Darktrace chose London for its IPO despite Deliveroo’s disappointing debut in the city. Shares of Amazon-backed Deliveroo have dropped more than 30 percent since their debut. Darktrace CEO Poppy Gustafsson is confident that the IPO will avoid Deliveroo’s misfortune.
Darktrace's competitors, customers, and investors
Darktrace was started in 2013. The startup is dual-headquartered in both the UK and U.S. Darktrace uses artificial intelligence to provide protection against cyber threats. It protects customers against ransomware and government-sponsored attacks.

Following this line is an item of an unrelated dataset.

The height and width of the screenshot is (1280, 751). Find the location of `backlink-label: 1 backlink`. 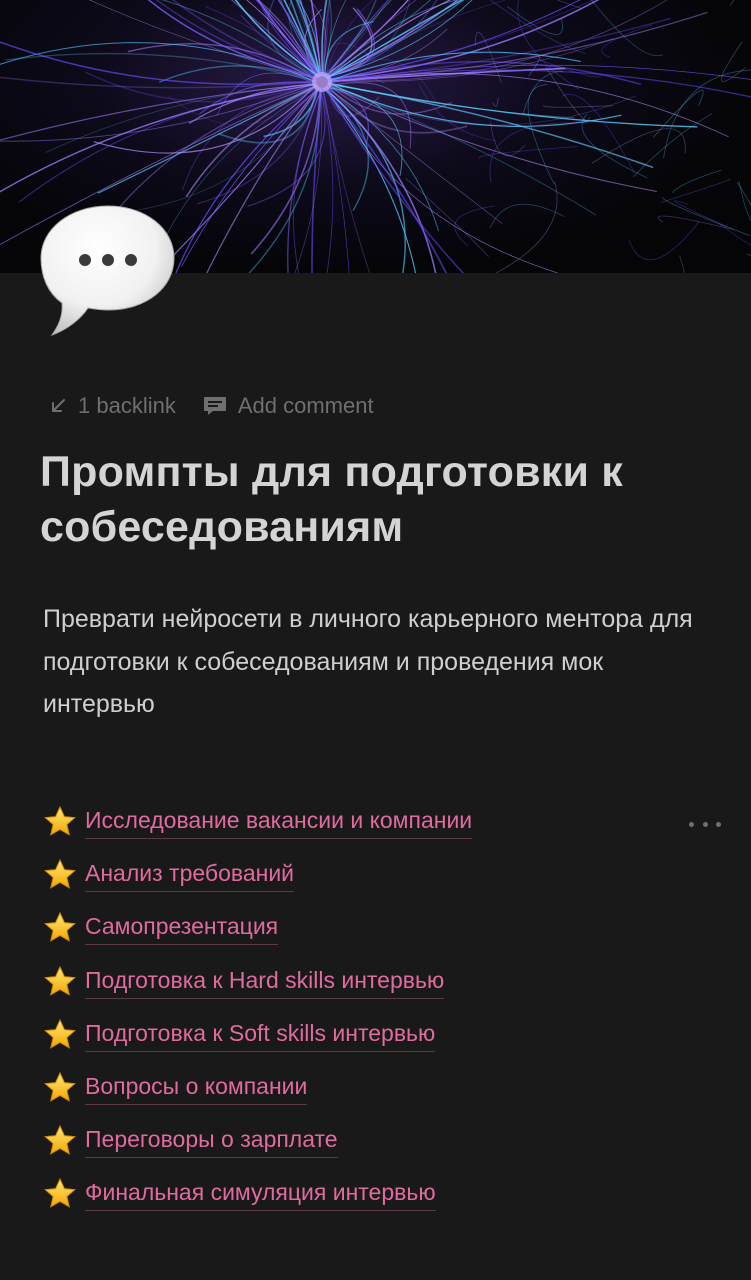

backlink-label: 1 backlink is located at coordinates (127, 406).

Darktrace competitors include Cylance, FireEye, CrowdStrike, Vectra AI, ESET, and ExtraHop. The startup has attracted more than 4,700 customers, including Coca-Cola, Rolls-Royce, the UK’s national health service, the city of Las Vegas, and power plant operator Drax. Its largest shareholder is Mike Lynch’s Invoke Capital with a stake of 39.5 percent.
Darktrace's IPO date
Darktrace's IPO date hasn’t been confirmed yet. However, the company is expected to make its public market debut in May. Darktrace stock is expected to be eligible for inclusion in the FTSE 100 benchmark index.
Darktrace IPO stock price
The Darktrace IPO pricing details aren’t available yet. However, the listing is expected to value the startup at between $3 billion and $4 billion. The value represents a significant valuation jump considering Darktrace was valued at $1.65 billion at its last private fundraising. The Darktrace IPO could raise as much as $400 million.
How Darktrace is going public
Darktrace plans to go public through the traditional IPO process. That will allow it to sell new shares to raise money to invest in the business. However, Darktrace insiders like staff and early investors might be barred from selling their shares after the debut for days or months in what is called a lockup.
Many companies are eschewing conventional IPO in favor of SPAC mergers or a direct listing, like Coinbase. SPAC deals are becoming popular with startups going public because they simplify the listing process and provide certainty about the valuation and fundraising. In SPAC mergers and a direct listing, insiders usually aren't subjected to lockups.
Darktrace stock looks promising.
Darktrace is seeing strong demand for its products. Companies and schools adopting remote work and study amid the COVID-19 pandemic are trying to stay ahead of hackers. The startup has a massive growth opportunity ahead and its market opportunity is worth $40 billion.
Darktrace’s revenue grew 45 percent to $199 million in the 12 months through June 2020. It made a loss of $28.7 million, which narrowed from $34.7 million in the previous year. For the six months through December 2020, Darktrace generated $126.5 million in revenue, which rose from $91.1 million in the same period the previous year. The company's loss for the six months was $48.4 million—up from $22.8 million the year before. Currently, the startup is focused on driving growth but it isn't too far from becoming profitable.
How U.S. investors can buy Darktrace stock
Since the Darktrace IPO is taking place in London, U.S. investors will need to go through brokers that offer foreign stock trading. Online brokers that offer access to international stocks are Interactive Brokers, Schwab, Fidelity, E-Trade, and Monex Boom.